My mom did make a comment yesterday that i had a self body image like an anorexic person. I kind of made that a compliment too. Im going to have to start lying to her about how much im loosing, then she’s going to get even more suspicious.
i’m so happy its working. 15 lbs all together!
he is going to be so jealous
He is going to be so thankful
i had a HORRIBLE day today. i’m talking about chips, chocolate, cake, veggie burgers, etc. I absolutley hate myself right now. I was doing so good too. I lost 12 lbs, now i think i gained it all back.
On top of that my mother said she thought i was anorexic because of my self body image. I think my parents are catching on to me, i dont know what to do anymore. Finals are coming up too, how am i supposed to feel good for those?ugh.
Im seriously thinking about the 21 day fast, anyone around 162 lbs (i know its bad) please message me to become buddies. I want to do it with someone.

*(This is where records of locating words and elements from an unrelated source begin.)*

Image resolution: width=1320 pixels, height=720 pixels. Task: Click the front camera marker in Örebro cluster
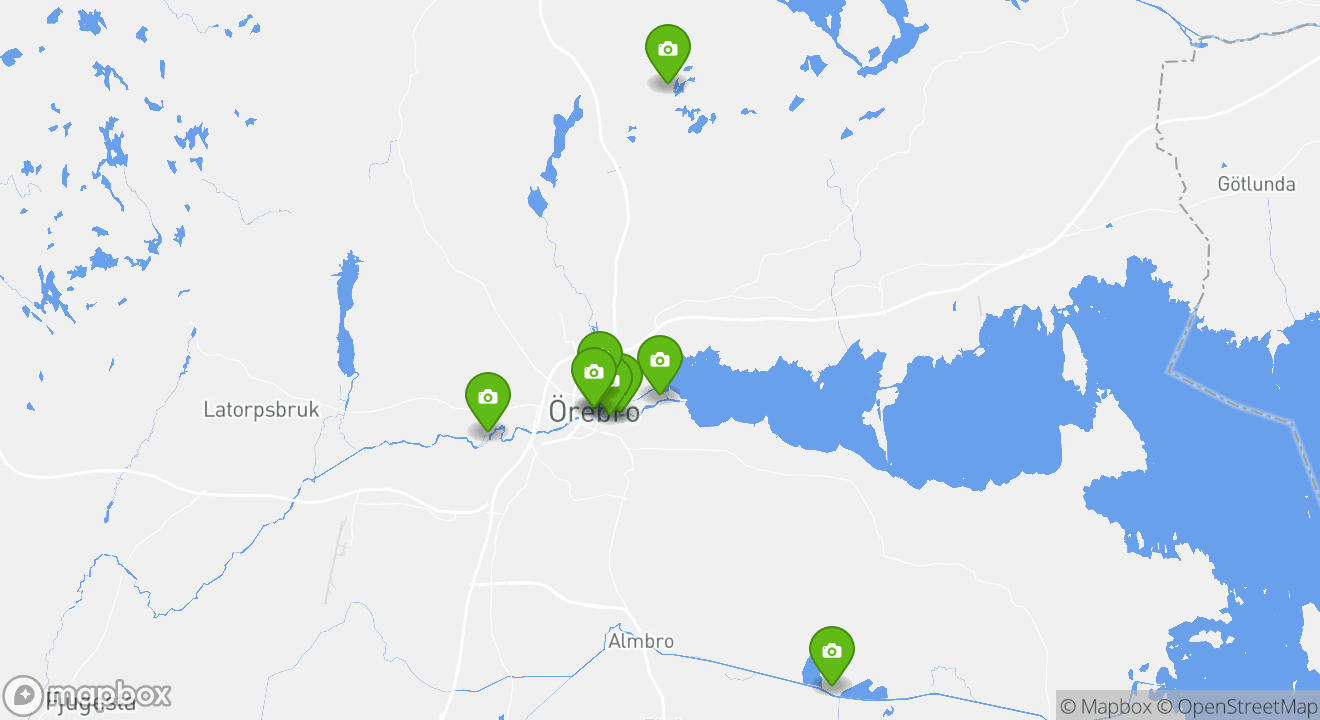pos(594,374)
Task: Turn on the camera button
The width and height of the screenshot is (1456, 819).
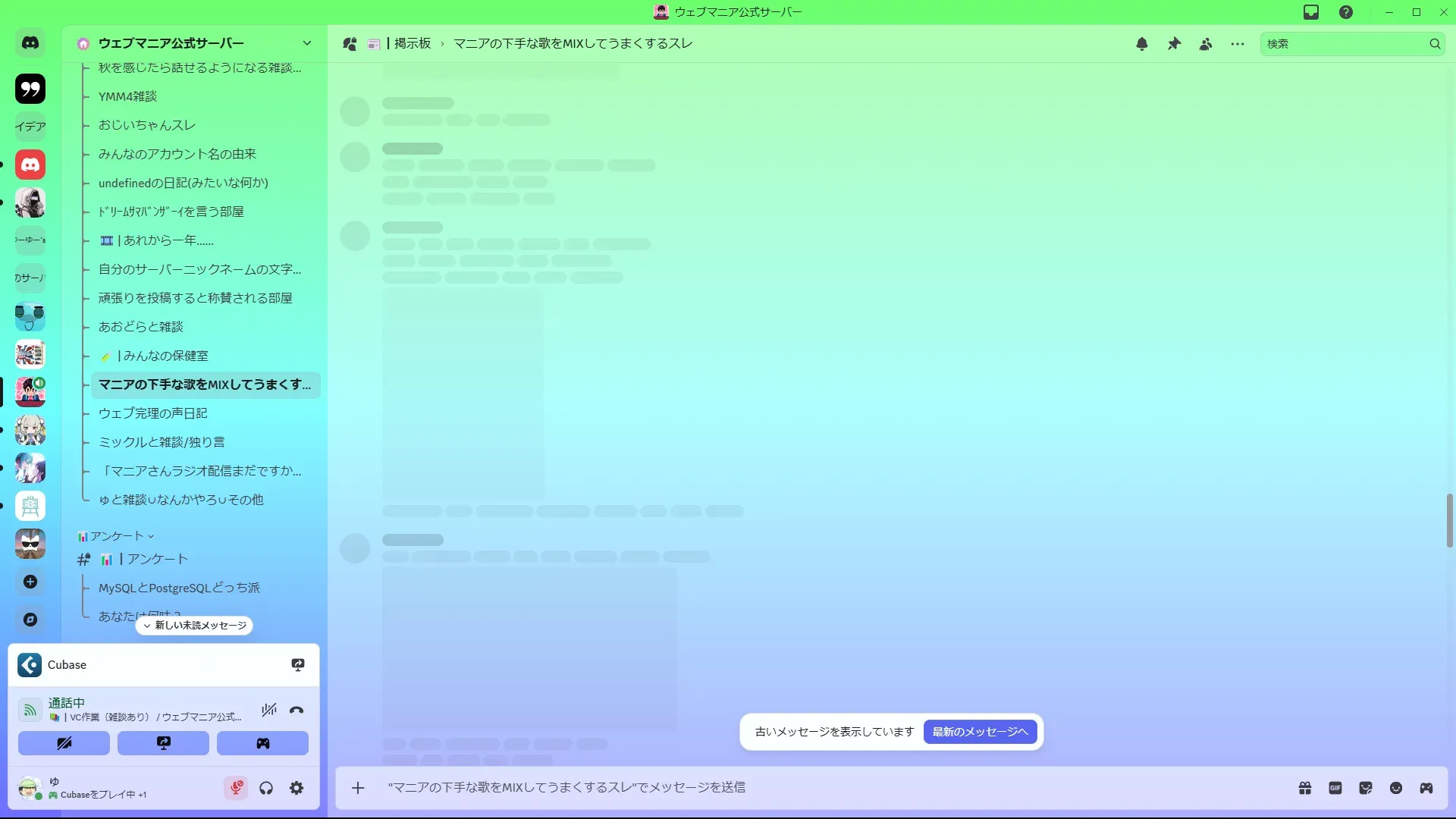Action: [64, 743]
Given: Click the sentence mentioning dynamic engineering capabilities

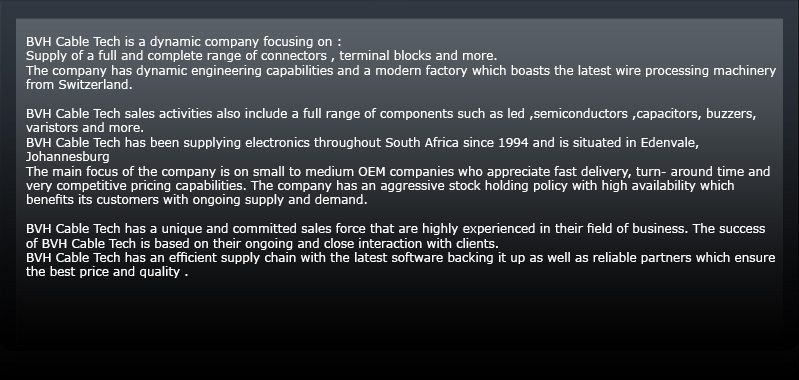Looking at the screenshot, I should coord(401,71).
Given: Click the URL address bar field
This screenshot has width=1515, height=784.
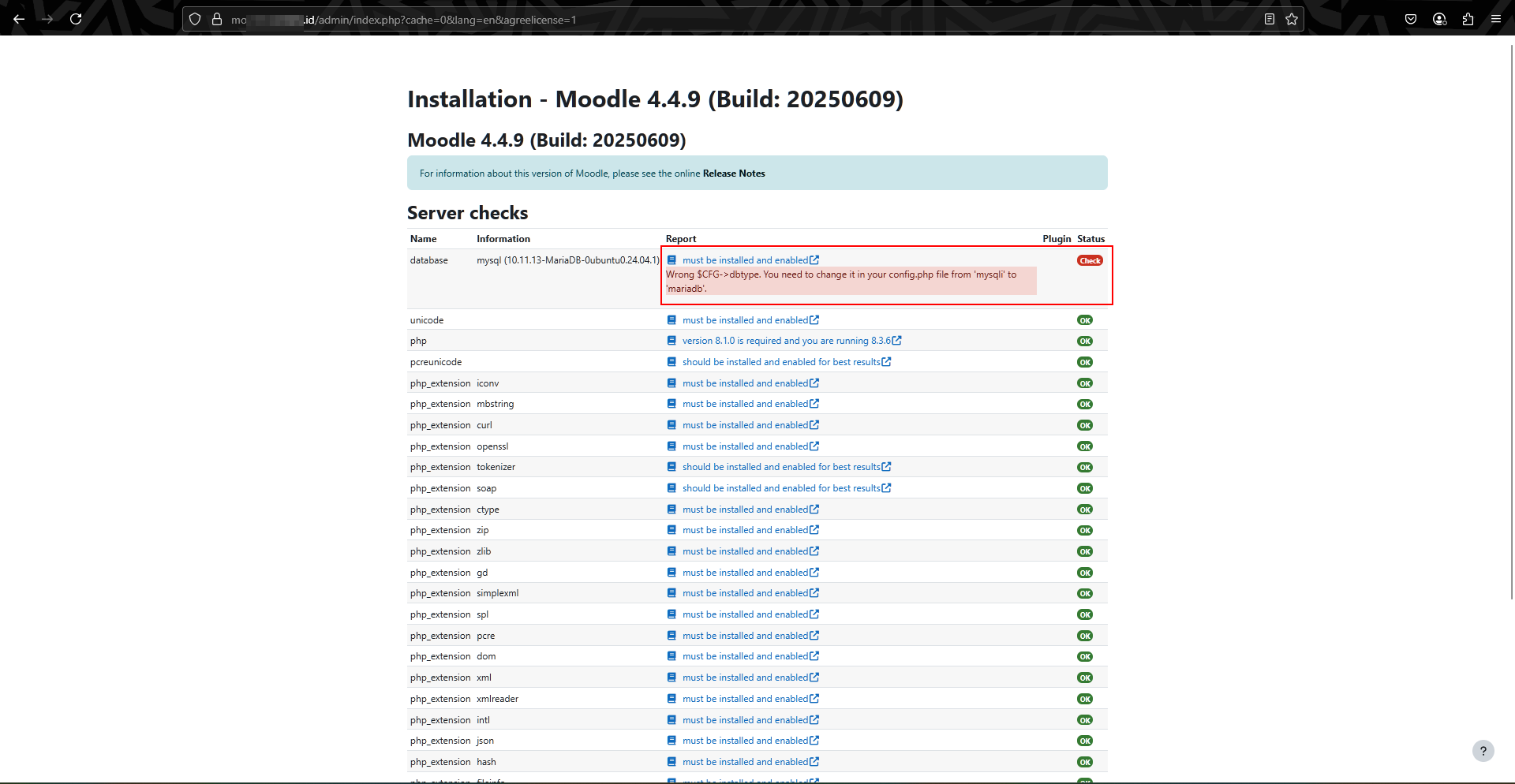Looking at the screenshot, I should pos(710,20).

ugh. i just dont think my body wants to be skinny. I’ve been running 3 miles every day, working out my arms, and cutting down on my food intake. i still dont have the complete motivation to eat nothing yet though and i really wish i did. So for 3 weeks i have been doing this i only lost 8 pounds. i went on the scale this morning and it went back up 4 :/. So i worked out for 2 1/2 hours and i only lost two pounds from that.
this is my last resort. im trying to be anorexic because i have tried so many other diets that havent worked out, and now it seems anorexia isn’t working out either. I dont know. I haven’t been on the site in the while and you guys are great people who are excellent with support and getting me motivated. i guess thats just what i need, a long with a new body.